Items from a data source
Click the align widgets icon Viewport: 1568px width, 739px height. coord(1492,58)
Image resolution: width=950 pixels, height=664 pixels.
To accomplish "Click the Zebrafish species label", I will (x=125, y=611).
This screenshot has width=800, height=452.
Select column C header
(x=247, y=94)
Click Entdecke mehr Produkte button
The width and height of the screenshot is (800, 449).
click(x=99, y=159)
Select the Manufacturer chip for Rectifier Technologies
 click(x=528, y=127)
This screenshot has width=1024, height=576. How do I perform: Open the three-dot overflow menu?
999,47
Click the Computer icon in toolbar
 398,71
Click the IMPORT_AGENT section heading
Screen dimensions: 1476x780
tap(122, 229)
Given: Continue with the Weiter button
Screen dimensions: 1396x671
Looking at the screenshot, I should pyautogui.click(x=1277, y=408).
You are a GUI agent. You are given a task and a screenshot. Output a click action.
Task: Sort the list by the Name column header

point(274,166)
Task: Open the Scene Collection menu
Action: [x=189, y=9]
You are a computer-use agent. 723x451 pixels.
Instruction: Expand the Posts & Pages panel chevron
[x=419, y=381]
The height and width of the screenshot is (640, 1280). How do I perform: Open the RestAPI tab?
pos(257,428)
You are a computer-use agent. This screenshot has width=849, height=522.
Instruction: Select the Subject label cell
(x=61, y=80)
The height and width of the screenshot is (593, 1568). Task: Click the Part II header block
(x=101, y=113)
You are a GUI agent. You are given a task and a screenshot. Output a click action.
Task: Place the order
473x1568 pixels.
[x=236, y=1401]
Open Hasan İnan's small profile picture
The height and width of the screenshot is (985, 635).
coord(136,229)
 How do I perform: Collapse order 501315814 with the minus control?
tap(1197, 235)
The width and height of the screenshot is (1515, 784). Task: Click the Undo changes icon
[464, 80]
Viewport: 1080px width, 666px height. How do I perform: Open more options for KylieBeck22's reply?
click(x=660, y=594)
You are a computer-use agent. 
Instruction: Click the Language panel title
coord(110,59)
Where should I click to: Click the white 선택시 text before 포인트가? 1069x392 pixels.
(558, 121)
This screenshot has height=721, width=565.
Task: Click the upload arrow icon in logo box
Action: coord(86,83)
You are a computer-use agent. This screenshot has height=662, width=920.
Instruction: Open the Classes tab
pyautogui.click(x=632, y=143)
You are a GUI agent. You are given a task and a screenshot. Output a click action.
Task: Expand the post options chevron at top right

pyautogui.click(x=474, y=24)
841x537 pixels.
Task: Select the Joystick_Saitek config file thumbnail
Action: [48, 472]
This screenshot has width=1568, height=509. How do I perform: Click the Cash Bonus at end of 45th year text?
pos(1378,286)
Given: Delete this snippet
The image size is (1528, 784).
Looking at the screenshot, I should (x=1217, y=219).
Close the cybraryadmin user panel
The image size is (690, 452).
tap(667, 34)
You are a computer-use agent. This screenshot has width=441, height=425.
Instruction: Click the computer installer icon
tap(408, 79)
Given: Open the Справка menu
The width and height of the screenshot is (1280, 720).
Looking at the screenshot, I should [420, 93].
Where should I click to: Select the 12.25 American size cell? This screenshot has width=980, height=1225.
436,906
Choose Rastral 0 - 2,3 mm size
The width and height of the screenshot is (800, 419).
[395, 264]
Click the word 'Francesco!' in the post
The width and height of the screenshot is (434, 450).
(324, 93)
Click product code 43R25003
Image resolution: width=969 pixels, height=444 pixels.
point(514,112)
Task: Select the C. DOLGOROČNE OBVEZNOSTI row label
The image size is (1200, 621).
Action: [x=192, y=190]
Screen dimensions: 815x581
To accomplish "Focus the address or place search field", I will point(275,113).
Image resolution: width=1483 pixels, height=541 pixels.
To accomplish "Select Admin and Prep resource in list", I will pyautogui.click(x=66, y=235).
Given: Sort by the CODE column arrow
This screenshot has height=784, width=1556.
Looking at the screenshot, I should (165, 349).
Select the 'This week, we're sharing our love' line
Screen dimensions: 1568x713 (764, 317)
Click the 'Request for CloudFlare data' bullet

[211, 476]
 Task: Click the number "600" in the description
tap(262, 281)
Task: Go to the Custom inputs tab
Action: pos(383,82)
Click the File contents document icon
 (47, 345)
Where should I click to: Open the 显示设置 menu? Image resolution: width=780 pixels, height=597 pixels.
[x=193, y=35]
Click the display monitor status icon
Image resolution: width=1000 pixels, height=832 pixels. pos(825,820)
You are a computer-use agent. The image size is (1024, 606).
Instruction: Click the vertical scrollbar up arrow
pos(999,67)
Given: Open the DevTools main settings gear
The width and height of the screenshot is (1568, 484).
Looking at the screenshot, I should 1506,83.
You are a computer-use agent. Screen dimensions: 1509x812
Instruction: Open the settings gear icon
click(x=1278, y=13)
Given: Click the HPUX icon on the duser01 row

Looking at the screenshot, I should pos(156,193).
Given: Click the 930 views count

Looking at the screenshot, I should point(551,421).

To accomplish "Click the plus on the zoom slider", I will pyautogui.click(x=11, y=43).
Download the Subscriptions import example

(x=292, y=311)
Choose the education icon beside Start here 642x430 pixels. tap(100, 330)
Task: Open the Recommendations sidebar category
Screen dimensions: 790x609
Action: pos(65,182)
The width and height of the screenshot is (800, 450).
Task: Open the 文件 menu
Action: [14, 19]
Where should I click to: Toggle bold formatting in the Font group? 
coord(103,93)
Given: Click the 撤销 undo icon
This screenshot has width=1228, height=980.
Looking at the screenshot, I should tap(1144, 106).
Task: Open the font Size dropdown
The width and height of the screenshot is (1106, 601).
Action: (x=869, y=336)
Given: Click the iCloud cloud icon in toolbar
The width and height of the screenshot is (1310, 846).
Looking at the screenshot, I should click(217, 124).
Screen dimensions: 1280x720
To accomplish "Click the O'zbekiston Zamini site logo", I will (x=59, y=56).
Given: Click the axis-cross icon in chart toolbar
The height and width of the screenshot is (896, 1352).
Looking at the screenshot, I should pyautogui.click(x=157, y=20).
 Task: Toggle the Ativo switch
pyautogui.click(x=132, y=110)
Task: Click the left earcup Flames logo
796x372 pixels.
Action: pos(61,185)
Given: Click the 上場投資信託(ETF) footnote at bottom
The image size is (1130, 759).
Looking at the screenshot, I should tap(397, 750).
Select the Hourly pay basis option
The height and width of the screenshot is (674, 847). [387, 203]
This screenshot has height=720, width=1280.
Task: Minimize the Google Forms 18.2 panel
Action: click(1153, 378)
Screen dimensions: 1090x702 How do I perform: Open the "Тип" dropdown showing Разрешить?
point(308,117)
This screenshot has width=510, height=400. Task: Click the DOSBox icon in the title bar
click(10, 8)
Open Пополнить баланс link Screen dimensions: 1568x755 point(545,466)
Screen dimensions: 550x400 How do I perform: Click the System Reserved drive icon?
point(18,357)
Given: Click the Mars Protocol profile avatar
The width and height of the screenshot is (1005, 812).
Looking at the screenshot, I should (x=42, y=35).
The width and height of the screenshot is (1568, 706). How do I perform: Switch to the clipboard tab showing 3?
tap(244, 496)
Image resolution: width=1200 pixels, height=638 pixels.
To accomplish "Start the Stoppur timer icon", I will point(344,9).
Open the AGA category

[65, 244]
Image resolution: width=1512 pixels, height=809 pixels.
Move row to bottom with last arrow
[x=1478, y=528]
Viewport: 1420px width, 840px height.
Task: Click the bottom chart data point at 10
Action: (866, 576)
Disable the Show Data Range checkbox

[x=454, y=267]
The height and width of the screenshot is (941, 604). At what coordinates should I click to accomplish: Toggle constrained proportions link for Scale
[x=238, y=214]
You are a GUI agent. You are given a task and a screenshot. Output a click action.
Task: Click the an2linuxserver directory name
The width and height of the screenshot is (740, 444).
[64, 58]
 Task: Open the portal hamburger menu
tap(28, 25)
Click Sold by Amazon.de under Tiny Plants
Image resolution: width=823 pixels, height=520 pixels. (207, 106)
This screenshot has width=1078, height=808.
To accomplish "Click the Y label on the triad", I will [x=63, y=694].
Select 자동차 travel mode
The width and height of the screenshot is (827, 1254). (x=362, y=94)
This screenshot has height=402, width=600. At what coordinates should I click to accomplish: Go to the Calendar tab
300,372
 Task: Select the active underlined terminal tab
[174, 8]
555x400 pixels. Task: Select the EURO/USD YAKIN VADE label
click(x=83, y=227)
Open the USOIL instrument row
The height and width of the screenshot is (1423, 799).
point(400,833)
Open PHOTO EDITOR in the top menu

> What needs to be done:
What you give back should be exactly the lines of the data above from the line with "You are a computer-use agent. The" through the line with "Task: Open the font Size dropdown", both of those included, and nothing more.

> Reply:
You are a computer-use agent. The image size is (1024, 606).
Instruction: Click the vertical scrollbar up arrow
pos(999,67)
Given: Open the DevTools main settings gear
The width and height of the screenshot is (1568, 484).
Looking at the screenshot, I should 1506,83.
You are a computer-use agent. Screen dimensions: 1509x812
Instruction: Open the settings gear icon
click(x=1278, y=13)
Given: Click the HPUX icon on the duser01 row

Looking at the screenshot, I should pos(156,193).
Given: Click the 930 views count

Looking at the screenshot, I should point(551,421).

To accomplish "Click the plus on the zoom slider", I will pyautogui.click(x=11, y=43).
Download the Subscriptions import example

(x=292, y=311)
Choose the education icon beside Start here 642x430 pixels. tap(100, 330)
Task: Open the Recommendations sidebar category
Screen dimensions: 790x609
Action: pos(65,182)
The width and height of the screenshot is (800, 450).
Task: Open the 文件 menu
Action: [14, 19]
Where should I click to: Toggle bold formatting in the Font group? 
coord(103,93)
Given: Click the 撤销 undo icon
This screenshot has width=1228, height=980.
Looking at the screenshot, I should tap(1144, 106).
Task: Open the font Size dropdown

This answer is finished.